QUOTED PASSAGE Block Start

MINNEAPOLIS -- Minutes after the opening kickoff in a game in which the Vikings came in as 17-point favorites over the Buffalo Bills, Minnesota began its course of crashing and burning as things unraveled in the worst possible way in a 27-6 loss.
Minnesota knew the Bills would scheme off Josh Allen’s mobility in the pocket and his ability to throw when he’s scrambling. They knew the rookie wasn’t afraid to tuck the ball and run with it. But despite being aware of the tendencies of Buffalo’s first-round pick, the Vikings' stout defense allowed him to run wild, both up and over their unit.
“I’ve got to give him credit, especially with a little hurdling or whatever,” defensive tackle Tom Johnson said. “But we knew that going into the game, that he was going to try and run and try to escape a few times. A lot of self-inflicted things happened that we could’ve stopped and benefited from, but not today.”
A snap shot of the first 15 minutes of play serves as a microcosm for how bad things got for Minnesota on Sunday.
The first quarter started with Eric Wilson driving Allen to the ground for a sack on the third play of the game, only to have 15 yards added after Linval Joseph was called for lowering the head to initiate contact. Minnesota picked up another 15-yard penalty for a face mask on the drive and capped things off by allowing Allen to run in 10 yards for a touchdown. After that rude awakening, Kirk Cousins fumbled twice in or near the red zone on back-to-back drives, special teams notched two costly penalties, a 31-yard punt, Trae Waynes dropped an interception and tight end Jason Croom was left wide open for a touchdown.
“Unfortunately, you go back and look at the last three years of football that we played, we’ve done this once a year,” tight end Kyle Rudolph said. “We have a really young and talented team, but we can’t just roll the ball out there and expect to win. I think a lot of people were underestimating the Buffalo Bills last week.”

QUOTED PASSAGE Block End
DATA EXCERPTS Block Start

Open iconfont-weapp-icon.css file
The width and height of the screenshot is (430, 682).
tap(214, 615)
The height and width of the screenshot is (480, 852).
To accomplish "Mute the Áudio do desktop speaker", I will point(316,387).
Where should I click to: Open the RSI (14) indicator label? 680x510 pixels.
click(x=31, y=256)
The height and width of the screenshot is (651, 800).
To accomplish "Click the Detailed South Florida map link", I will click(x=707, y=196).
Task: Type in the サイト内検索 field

DATA EXCERPTS Block End
DATA EXCERPTS Block Start

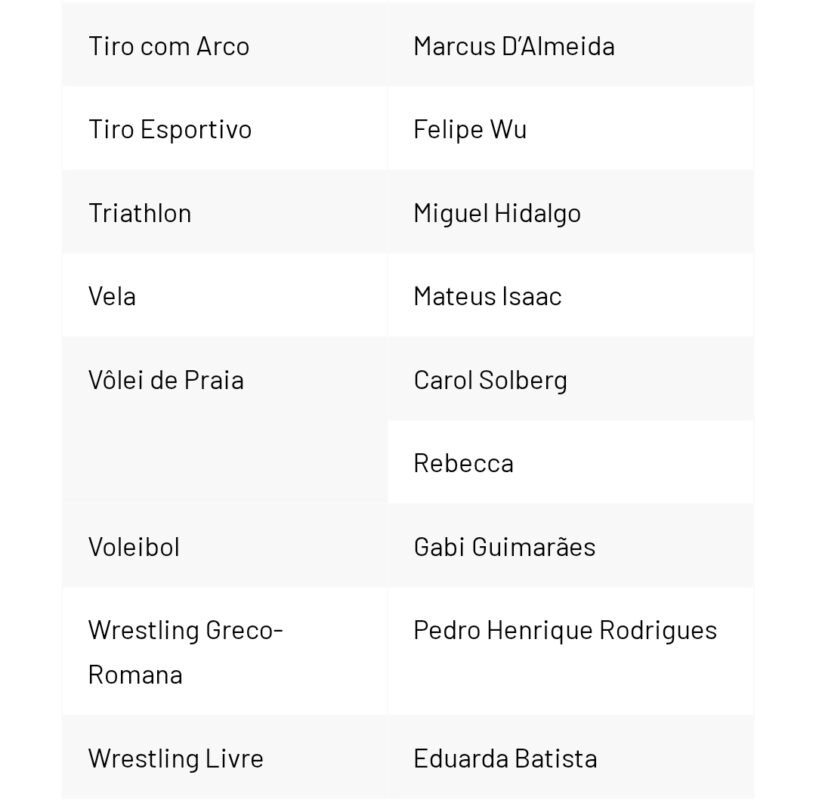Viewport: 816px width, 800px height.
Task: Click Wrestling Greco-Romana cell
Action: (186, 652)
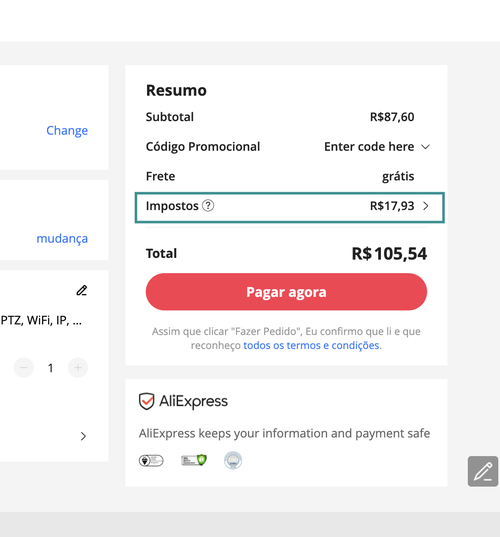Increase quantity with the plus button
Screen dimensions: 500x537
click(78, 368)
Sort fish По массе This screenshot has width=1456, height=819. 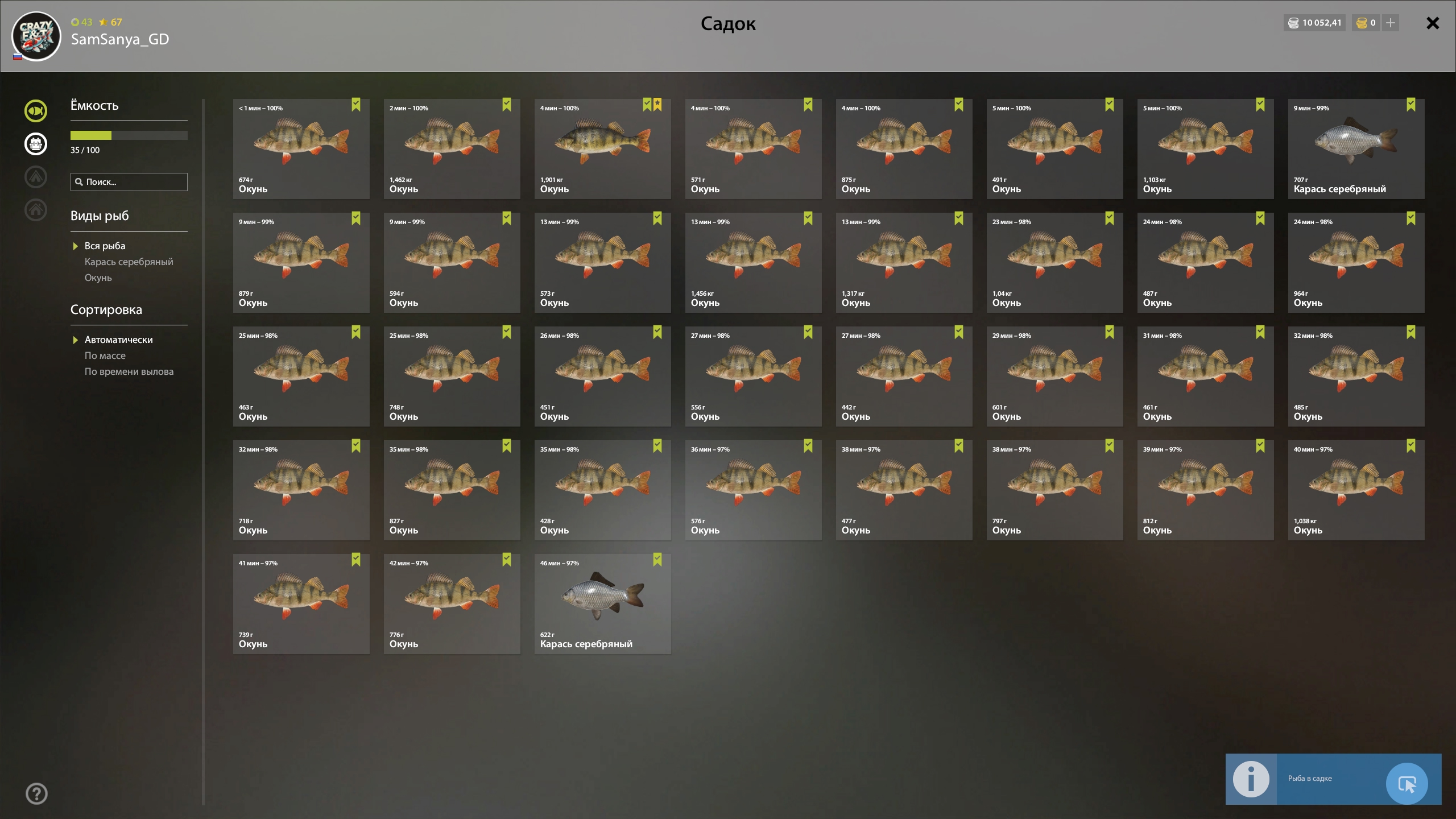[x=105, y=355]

DATA EXCERPTS Block End

> _APPLY WHAT YOU READ_
A. In the report on the Vikings' loss to the Bills, which Minnesota player was penalized for lowering the head to initiate contact?
B. Print the passage of the Vikings game report between "MINNEAPOLIS -- Minutes" and "over their unit.", inclusive.

> _TASK-BY-TASK RESULTS_
A. Linval Joseph

B.
MINNEAPOLIS -- Minutes after the opening kickoff in a game in which the Vikings came in as 17-point favorites over the Buffalo Bills, Minnesota began its course of crashing and burning as things unraveled in the worst possible way in a 27-6 loss.
Minnesota knew the Bills would scheme off Josh Allen’s mobility in the pocket and his ability to throw when he’s scrambling. They knew the rookie wasn’t afraid to tuck the ball and run with it. But despite being aware of the tendencies of Buffalo’s first-round pick, the Vikings' stout defense allowed him to run wild, both up and over their unit.